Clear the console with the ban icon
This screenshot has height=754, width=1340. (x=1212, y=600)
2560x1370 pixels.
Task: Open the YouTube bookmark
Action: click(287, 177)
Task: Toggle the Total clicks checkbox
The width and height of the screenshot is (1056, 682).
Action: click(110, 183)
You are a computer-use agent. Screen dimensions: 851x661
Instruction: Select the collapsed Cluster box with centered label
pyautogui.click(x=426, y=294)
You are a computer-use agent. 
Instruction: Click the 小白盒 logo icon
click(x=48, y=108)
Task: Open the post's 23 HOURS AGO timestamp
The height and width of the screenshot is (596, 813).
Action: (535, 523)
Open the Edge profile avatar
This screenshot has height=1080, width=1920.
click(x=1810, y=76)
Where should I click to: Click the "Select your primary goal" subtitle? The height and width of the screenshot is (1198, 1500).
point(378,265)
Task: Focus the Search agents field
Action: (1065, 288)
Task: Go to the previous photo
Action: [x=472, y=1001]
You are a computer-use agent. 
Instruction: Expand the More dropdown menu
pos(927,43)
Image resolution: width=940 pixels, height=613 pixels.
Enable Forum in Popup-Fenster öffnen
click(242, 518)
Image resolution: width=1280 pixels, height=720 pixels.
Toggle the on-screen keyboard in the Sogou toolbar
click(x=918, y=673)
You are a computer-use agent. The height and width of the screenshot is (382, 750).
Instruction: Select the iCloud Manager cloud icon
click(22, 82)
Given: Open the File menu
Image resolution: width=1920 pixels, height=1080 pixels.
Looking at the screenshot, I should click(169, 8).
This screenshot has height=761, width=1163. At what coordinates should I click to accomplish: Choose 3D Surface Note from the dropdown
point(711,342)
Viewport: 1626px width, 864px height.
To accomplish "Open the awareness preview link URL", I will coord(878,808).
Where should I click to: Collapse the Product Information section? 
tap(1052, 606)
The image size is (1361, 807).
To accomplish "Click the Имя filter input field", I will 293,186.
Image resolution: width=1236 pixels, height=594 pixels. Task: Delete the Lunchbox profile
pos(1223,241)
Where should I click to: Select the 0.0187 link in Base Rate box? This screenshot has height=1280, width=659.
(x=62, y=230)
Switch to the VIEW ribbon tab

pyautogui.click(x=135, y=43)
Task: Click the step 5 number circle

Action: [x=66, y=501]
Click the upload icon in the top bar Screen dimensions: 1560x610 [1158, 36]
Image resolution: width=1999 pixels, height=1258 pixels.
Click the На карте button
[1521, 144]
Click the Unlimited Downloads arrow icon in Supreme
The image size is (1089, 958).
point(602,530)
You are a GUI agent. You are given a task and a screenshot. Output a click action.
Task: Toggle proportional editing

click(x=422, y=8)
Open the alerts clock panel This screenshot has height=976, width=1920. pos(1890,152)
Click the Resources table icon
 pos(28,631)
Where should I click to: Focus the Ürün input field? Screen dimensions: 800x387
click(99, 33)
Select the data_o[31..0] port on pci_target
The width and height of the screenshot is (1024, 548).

WRITTEN REQUEST »
Show each line of the listing above that contains the string "profile", copied in full.

TASK RESPONSE »
Open the Edge profile avatar
Image resolution: width=1236 pixels, height=594 pixels. Task: Delete the Lunchbox profile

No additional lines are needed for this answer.